Now standard feature of most wireless phones is the MMS – multimedia messaging. Unlike regular SMS, MMS can carry not only text but also pictures, sounds and video. Nokia's MMS implementation is very easy to use – just select recipient (could be phone number or e-mail), insert text, graphics or sound recordings, preview it if you like and then send it.

IM or Instant Messaging is also available on the 3200. Unfortunately I could not make it to work. I tried everything but could not make eight ICQ or AIM connect. The reason might be that the phone was from AT&T wireless and I was using it on T-mobile network. I've used IM on Nokia 3650 and I am very impressed – its functionality is limited to sending only text messages, but being able to stay in touch with your ICQ palls and colleagues everywhere you go was thrilling. Nokia 3200 supports both AIM and ICQ by default.

Call Logs

All the phone numbers you called were called from or missed are here. In addition, GPRS data counters are also under this menu.

Contacts / Phone Book

Since a phone is mostly used to call someone, phonebook usability is critical for me. In all of my tests I have found that Nokia is #1 when it comes to easy of use and intuition. Viewing phonebook functions does not make you think about how to do this or that – you intuitionally know where to go. “Find contact” is the main search feature and allows the quick filtration of the phonebook entries by typing the first one or several letters of the contact's name you want to find. Since 3200 features camera, the phonebook also has Picture ID capability – showing a small picture of the person calling or showing the picture when browsing the phonebook.
The only thing I found somewhat confusing is the way you enter new contacts. First you enter the name, then you are asked for the phone number and then the new entry is saved in the phonebook. You are never asked during the initial entry to specify what type of phone number is this (mobile, home, fax), nor you are asked to input more information such as e-mail address, street address, note. So pretty much you have to save the new contact, then find it again, do “Edit” and then manipulate it.
Other than that, the phonebook is very powerful and supports:

- multiple numbers per name (General, Mobile, Home, Work, Fax)
- additional details such as e-mail address, web address, street address or note
- primary number – ability to set one number as primary, so when you select the name you can just press dial and the phone knows which number to dial (in case there is more then one)
- caller groups – contacts can be organized in different groups such as friends, family, VIP, business etc and then different ring tones assigned to each group so you know when the phone rings if this is a business call, VIP etc.


The settings menu gives you one stop access to all the tweaking options such as Profiles, Ringing, Display, Time and Date, Soft Keys, Connectivity, Security etc.


The one stop place for organizing and accessing all your multimedia is the Gallery. The phone comes with several folders – Graphics for pre-loaded clip arts, Tones where ring tones are stored; Images – all pictures you have taken or downloaded and

With Nokia 3200 you are not limited just to the factory built folders – you can create your own, delete then, rename – or pretty much manipulate then the way you find most fits your needs.
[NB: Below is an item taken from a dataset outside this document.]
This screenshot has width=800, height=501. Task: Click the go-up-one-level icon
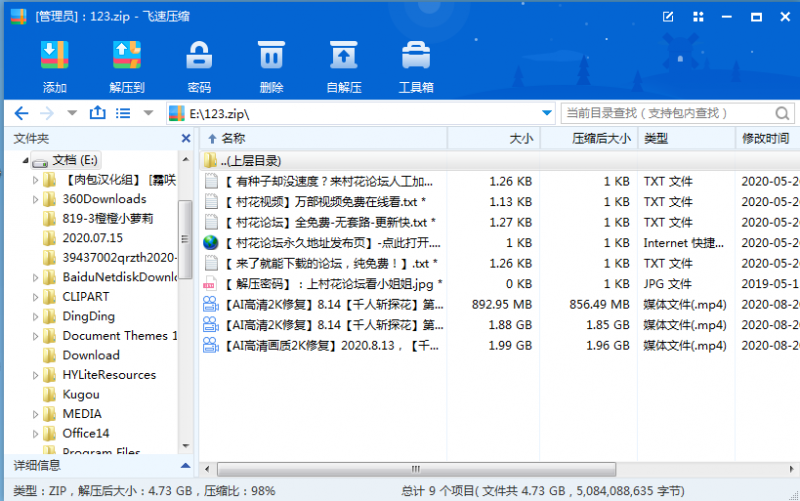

As I mentioned already, the 3200 has a CIF resolution (288 x 352) built-in camera. As you can expect from most camera with this resolution, it can not substitute any stand-alone digital counterpart. Images created with it lack color saturating, contrast and are blurry – characteristics of pretty much all phone cameras (not considering the 1+ mega pixels ones). I have to say actually Nokia cameras are actually the better ones of the market. Compared to them even top models Samsung and Motorola (again talking about sub 1 mega pixels) score below Nokia.
The 3200's camera functionality is limited to standard photos, Portrait photos, Night mode (longer exposure for dim conditions) and Self-portrait (sets a timer after which the photo is captures). Video recording is missing.

(Nokia 3200 camera sample photos)

Pretty much the camera performs as you can expect of such class of device – makes decent pictures with satisfactory performance.


I love it. I hope more phones come with it. Even though it works only where you have a headset plugged in (since it is using the cord as an antenna) I still love it. You can listen via the headset or you can activate the loudspeaker. If you have stereo headset, the 3200 supports also stereo output. The sound produced when listening though the headset is very clear very real. The loudspeaker is also up to par with it.
The radio supports FM signals and you can save up to 20 of your favorite stations. Automation tuning is also supported allowing you to find stations automatically.
The radio performance was very satisfactory – could not hear sound distortion even when I was listening in my car traveling with 50 mph.

Voice Recorder

Needed to write something down and you didn't have pen or paper? This has happened to me many times. Nokia 3200 supports voice recording – or ability to record short voice notes – up to 1 minute each or conversations on your phone. The feature worked flawlessly in my tests and my voice was understandable even when I put the phone 7-8 feet away and was whispering. Very good performance!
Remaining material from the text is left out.